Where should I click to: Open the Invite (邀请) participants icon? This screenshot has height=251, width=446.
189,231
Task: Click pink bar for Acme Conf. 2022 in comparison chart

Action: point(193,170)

================================

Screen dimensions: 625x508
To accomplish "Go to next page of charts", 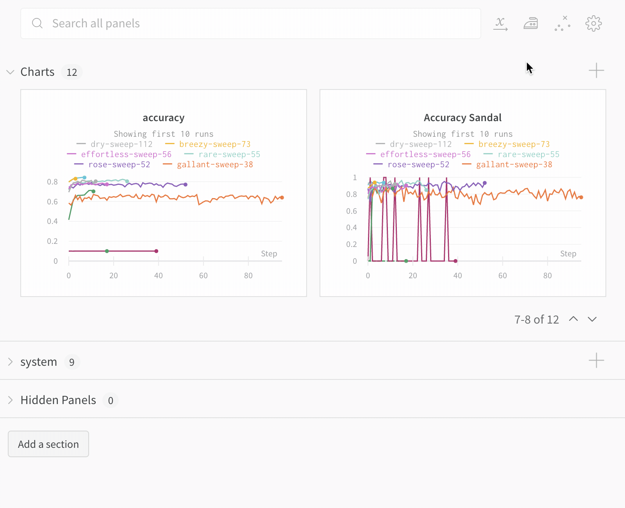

================================

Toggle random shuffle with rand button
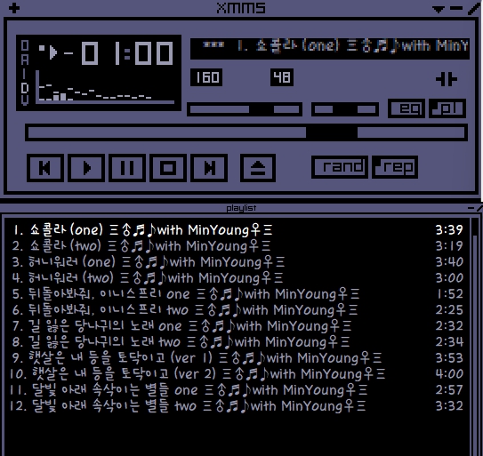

================================

# [Exercise instructions]
The response must repeat exactly the lines above from the one with "Screen dimensions: 625x508" through the one with "to next page", including both, and must contain no pictures and no other text.

# [Output]
Screen dimensions: 625x508
To accomplish "Go to next page of charts", 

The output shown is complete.